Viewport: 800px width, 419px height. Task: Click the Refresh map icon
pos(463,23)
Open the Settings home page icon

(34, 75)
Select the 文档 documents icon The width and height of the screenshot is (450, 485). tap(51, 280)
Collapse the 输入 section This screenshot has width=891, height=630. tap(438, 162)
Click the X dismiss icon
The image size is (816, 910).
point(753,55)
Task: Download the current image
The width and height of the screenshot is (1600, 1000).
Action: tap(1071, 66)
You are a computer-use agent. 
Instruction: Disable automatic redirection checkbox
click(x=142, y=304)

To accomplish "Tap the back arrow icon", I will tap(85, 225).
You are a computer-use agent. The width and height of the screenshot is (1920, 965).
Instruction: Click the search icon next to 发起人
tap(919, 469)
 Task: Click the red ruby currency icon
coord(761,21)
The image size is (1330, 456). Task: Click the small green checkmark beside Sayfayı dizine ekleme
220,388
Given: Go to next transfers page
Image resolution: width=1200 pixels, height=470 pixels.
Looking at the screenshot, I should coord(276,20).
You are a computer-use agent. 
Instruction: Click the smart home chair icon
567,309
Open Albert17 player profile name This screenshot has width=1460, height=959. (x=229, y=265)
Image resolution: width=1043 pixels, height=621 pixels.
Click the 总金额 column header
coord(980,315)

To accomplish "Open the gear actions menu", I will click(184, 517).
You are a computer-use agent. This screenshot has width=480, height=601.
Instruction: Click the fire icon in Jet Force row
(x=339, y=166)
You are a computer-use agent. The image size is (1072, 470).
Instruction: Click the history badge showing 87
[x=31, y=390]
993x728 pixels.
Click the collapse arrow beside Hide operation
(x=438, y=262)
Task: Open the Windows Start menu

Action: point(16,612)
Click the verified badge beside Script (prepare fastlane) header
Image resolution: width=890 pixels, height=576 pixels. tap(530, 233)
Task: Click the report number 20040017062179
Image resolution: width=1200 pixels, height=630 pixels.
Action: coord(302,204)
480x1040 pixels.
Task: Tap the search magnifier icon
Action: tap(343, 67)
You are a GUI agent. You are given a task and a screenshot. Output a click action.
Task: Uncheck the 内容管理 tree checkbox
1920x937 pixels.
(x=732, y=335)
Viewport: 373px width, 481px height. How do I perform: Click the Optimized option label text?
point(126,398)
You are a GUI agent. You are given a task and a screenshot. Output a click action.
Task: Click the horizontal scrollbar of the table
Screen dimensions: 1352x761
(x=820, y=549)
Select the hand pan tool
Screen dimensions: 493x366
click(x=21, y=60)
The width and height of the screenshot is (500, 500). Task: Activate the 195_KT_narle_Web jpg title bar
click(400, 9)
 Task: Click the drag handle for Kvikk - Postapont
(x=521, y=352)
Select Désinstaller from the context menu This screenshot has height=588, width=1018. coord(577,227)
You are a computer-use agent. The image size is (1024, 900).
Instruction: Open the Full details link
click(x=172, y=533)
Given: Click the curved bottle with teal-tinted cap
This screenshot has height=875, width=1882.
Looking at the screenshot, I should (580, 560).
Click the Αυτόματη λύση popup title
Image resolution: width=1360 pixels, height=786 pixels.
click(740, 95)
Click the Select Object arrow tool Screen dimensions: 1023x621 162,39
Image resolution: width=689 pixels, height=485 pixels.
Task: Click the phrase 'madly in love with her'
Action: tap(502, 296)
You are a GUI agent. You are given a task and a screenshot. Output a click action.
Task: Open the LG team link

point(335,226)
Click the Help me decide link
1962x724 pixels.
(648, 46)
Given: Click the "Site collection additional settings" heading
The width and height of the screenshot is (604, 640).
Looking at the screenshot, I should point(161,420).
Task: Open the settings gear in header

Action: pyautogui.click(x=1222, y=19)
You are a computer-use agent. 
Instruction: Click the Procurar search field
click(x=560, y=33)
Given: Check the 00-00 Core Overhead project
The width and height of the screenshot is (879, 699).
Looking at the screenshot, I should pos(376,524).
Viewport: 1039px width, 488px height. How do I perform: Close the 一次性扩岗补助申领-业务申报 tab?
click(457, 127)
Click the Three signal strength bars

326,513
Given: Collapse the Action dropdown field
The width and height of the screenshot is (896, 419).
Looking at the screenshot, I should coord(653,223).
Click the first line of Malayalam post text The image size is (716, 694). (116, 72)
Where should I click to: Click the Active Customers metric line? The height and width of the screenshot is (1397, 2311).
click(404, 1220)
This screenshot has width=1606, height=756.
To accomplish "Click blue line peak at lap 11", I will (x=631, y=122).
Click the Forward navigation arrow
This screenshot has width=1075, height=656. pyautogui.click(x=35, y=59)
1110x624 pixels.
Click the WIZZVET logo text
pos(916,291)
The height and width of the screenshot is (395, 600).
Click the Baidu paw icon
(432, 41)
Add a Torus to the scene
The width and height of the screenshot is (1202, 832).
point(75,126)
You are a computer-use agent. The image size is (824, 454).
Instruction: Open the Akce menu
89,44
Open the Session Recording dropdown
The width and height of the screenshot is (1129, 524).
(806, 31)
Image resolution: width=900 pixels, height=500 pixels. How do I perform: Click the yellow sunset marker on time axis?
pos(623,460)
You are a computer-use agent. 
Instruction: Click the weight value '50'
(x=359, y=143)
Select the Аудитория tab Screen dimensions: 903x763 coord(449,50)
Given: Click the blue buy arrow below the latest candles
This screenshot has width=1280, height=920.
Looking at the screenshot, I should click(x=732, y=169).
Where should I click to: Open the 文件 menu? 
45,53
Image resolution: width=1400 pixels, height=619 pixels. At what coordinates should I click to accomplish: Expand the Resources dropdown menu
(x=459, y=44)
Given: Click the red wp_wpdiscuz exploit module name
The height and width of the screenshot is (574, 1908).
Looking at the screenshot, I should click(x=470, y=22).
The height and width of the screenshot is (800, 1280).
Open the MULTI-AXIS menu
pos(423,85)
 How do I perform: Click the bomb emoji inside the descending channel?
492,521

++++++

- WORK ORDER:
Repeat every entry exactly. Nothing may be dropped.

- THE COMPLETED TASK:
Viewport: 800px width, 419px height. Task: Click the Refresh map icon
pos(463,23)
Open the Settings home page icon

(34, 75)
Select the 文档 documents icon The width and height of the screenshot is (450, 485). tap(51, 280)
Collapse the 输入 section This screenshot has width=891, height=630. tap(438, 162)
Click the X dismiss icon
The image size is (816, 910).
point(753,55)
Task: Download the current image
The width and height of the screenshot is (1600, 1000).
Action: tap(1071, 66)
You are a computer-use agent. 
Instruction: Disable automatic redirection checkbox
click(x=142, y=304)

To accomplish "Tap the back arrow icon", I will tap(85, 225).
You are a computer-use agent. The width and height of the screenshot is (1920, 965).
Instruction: Click the search icon next to 发起人
tap(919, 469)
 Task: Click the red ruby currency icon
coord(761,21)
The image size is (1330, 456). Task: Click the small green checkmark beside Sayfayı dizine ekleme
220,388
Given: Go to next transfers page
Image resolution: width=1200 pixels, height=470 pixels.
Looking at the screenshot, I should coord(276,20).
You are a computer-use agent. 
Instruction: Click the smart home chair icon
567,309
Open Albert17 player profile name This screenshot has width=1460, height=959. (x=229, y=265)
Image resolution: width=1043 pixels, height=621 pixels.
Click the 总金额 column header
coord(980,315)

To accomplish "Open the gear actions menu", I will click(184, 517).
You are a computer-use agent. This screenshot has width=480, height=601.
Instruction: Click the fire icon in Jet Force row
(x=339, y=166)
You are a computer-use agent. The image size is (1072, 470).
Instruction: Click the history badge showing 87
[x=31, y=390]
993x728 pixels.
Click the collapse arrow beside Hide operation
(x=438, y=262)
Task: Open the Windows Start menu

Action: point(16,612)
Click the verified badge beside Script (prepare fastlane) header
Image resolution: width=890 pixels, height=576 pixels. tap(530, 233)
Task: Click the report number 20040017062179
Image resolution: width=1200 pixels, height=630 pixels.
Action: coord(302,204)
480x1040 pixels.
Task: Tap the search magnifier icon
Action: tap(343, 67)
You are a GUI agent. You are given a task and a screenshot. Output a click action.
Task: Uncheck the 内容管理 tree checkbox
1920x937 pixels.
(x=732, y=335)
Viewport: 373px width, 481px height. How do I perform: Click the Optimized option label text?
point(126,398)
You are a GUI agent. You are given a task and a screenshot. Output a click action.
Task: Click the horizontal scrollbar of the table
Screen dimensions: 1352x761
(x=820, y=549)
Select the hand pan tool
Screen dimensions: 493x366
click(x=21, y=60)
The width and height of the screenshot is (500, 500). Task: Activate the 195_KT_narle_Web jpg title bar
click(400, 9)
 Task: Click the drag handle for Kvikk - Postapont
(x=521, y=352)
Select Désinstaller from the context menu This screenshot has height=588, width=1018. coord(577,227)
You are a computer-use agent. The image size is (1024, 900).
Instruction: Open the Full details link
click(x=172, y=533)
Given: Click the curved bottle with teal-tinted cap
This screenshot has height=875, width=1882.
Looking at the screenshot, I should (580, 560).
Click the Αυτόματη λύση popup title
Image resolution: width=1360 pixels, height=786 pixels.
click(740, 95)
Click the Select Object arrow tool Screen dimensions: 1023x621 162,39
Image resolution: width=689 pixels, height=485 pixels.
Task: Click the phrase 'madly in love with her'
Action: tap(502, 296)
You are a GUI agent. You are given a task and a screenshot. Output a click action.
Task: Open the LG team link

point(335,226)
Click the Help me decide link
1962x724 pixels.
(648, 46)
Given: Click the "Site collection additional settings" heading
The width and height of the screenshot is (604, 640).
Looking at the screenshot, I should point(161,420).
Task: Open the settings gear in header

Action: pyautogui.click(x=1222, y=19)
You are a computer-use agent. 
Instruction: Click the Procurar search field
click(x=560, y=33)
Given: Check the 00-00 Core Overhead project
The width and height of the screenshot is (879, 699).
Looking at the screenshot, I should pos(376,524).
Viewport: 1039px width, 488px height. How do I perform: Close the 一次性扩岗补助申领-业务申报 tab?
click(457, 127)
Click the Three signal strength bars

326,513
Given: Collapse the Action dropdown field
The width and height of the screenshot is (896, 419).
Looking at the screenshot, I should coord(653,223).
Click the first line of Malayalam post text The image size is (716, 694). (116, 72)
Where should I click to: Click the Active Customers metric line? The height and width of the screenshot is (1397, 2311).
click(404, 1220)
This screenshot has width=1606, height=756.
To accomplish "Click blue line peak at lap 11", I will (x=631, y=122).
Click the Forward navigation arrow
This screenshot has width=1075, height=656. pyautogui.click(x=35, y=59)
1110x624 pixels.
Click the WIZZVET logo text
pos(916,291)
The height and width of the screenshot is (395, 600).
Click the Baidu paw icon
(432, 41)
Add a Torus to the scene
The width and height of the screenshot is (1202, 832).
point(75,126)
You are a computer-use agent. The image size is (824, 454).
Instruction: Open the Akce menu
89,44
Open the Session Recording dropdown
The width and height of the screenshot is (1129, 524).
(806, 31)
Image resolution: width=900 pixels, height=500 pixels. How do I perform: Click the yellow sunset marker on time axis?
pos(623,460)
You are a computer-use agent. 
Instruction: Click the weight value '50'
(x=359, y=143)
Select the Аудитория tab Screen dimensions: 903x763 coord(449,50)
Given: Click the blue buy arrow below the latest candles
This screenshot has width=1280, height=920.
Looking at the screenshot, I should click(x=732, y=169).
Where should I click to: Open the 文件 menu? 
45,53
Image resolution: width=1400 pixels, height=619 pixels. At what coordinates should I click to accomplish: Expand the Resources dropdown menu
(x=459, y=44)
Given: Click the red wp_wpdiscuz exploit module name
The height and width of the screenshot is (574, 1908).
Looking at the screenshot, I should click(x=470, y=22).
The height and width of the screenshot is (800, 1280).
Open the MULTI-AXIS menu
pos(423,85)
 How do I perform: Click the bomb emoji inside the descending channel?
492,521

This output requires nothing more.